Penn State Student Affairs names Melissa Croushorn as year’s top club adviser
Penn State Student Affairs has named Performing Arts Council mentor Melissa Croushorn as Outstanding Student Adviser of the Year. She also serves as student engagement manager at the Center for the Performing Arts at Penn State and with Student Affairs.
The annual award is based on recommendations submitted by group leaders from more than a thousand student groups at University Park. Croushorn received the award at an April 23 ceremony.
Croushorn started her position at the council and with the center in July 2015. Being a newcomer to the university as well as to the fledgling student umbrella organization was a challenge that council President John Connolly recognized.
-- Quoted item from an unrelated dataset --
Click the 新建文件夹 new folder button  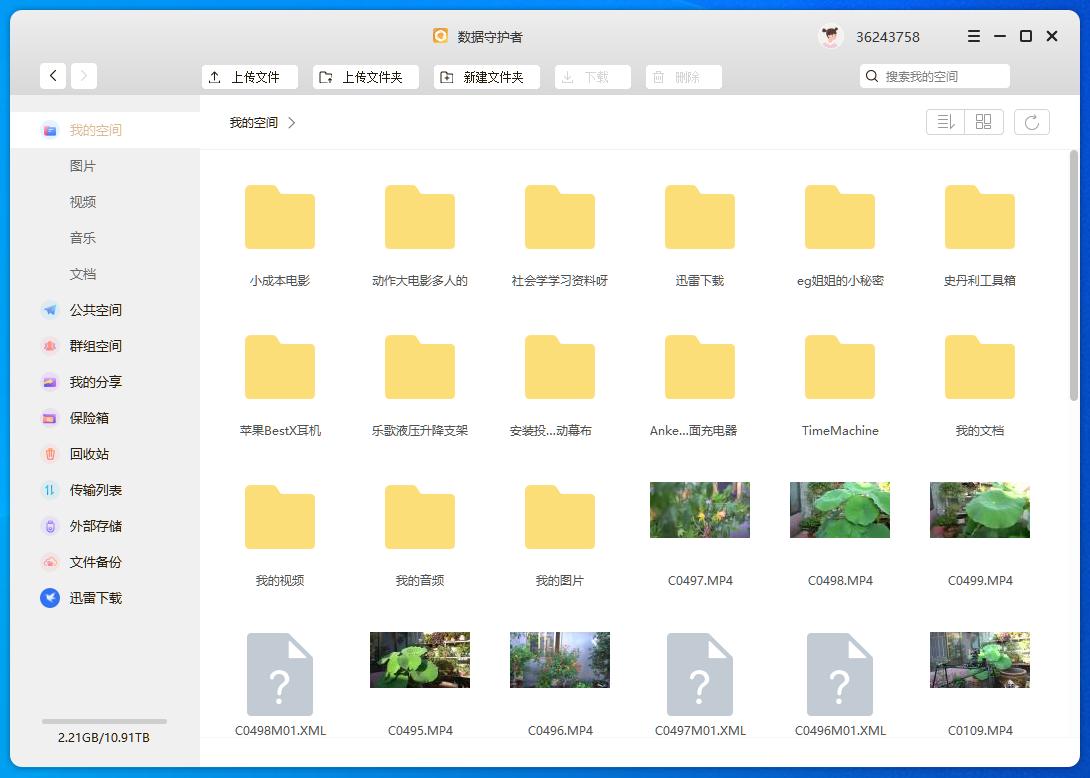click(486, 76)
“The Performing Arts Council wouldn’t be where it is today without her, and I fully believe that even one year into this position as adviser, she is fully deserving of recognition as an outstanding adviser,” he said. “She has provided a lot of input and helped us shape some of our fledgling ideas into events and programs that are now taking root in the performing arts community. These couldn’t have been done without her expertise in the performing arts and working with young and passionate artists.”
Under Croushorn’s leadership, Connolly said, the student organization’s membership increased from 11 to 25. Croushorn attributes the increase to the club members’ sacrifices and awareness of the organization’s mission.
“They’ve all kind of had to make choices about how deeply they wanted to be involved in what areas,” Croushorn said. “I want them to stretch themselves, but their hearts need to be into what they are doing.”
In addition to helping the artists-turned-club members plan and network, she helped the group win a collaboration prize for an a cappella sampler performance.
She said the adviser award surprised her, but the nomination helped to validate her advising style.
“Once I knew they had nominated me, that was kind of the ‘OK, they know I’m with them in this,’ ” Croushorn said. “I think a place I struggled with was wanting to sort of respect the student-adviser relationship, but I think you can’t ever spend too much time with them.”
Performing Arts Council, formed in 2014, aims to nurture student interest and involvement in the arts by unifying more than 80 performing arts organizations at Penn State. The council’s student leaders represent various university groups—a cappella/vocal performance; instrumental music; theatrical performance; dance performance; and oratory and programming.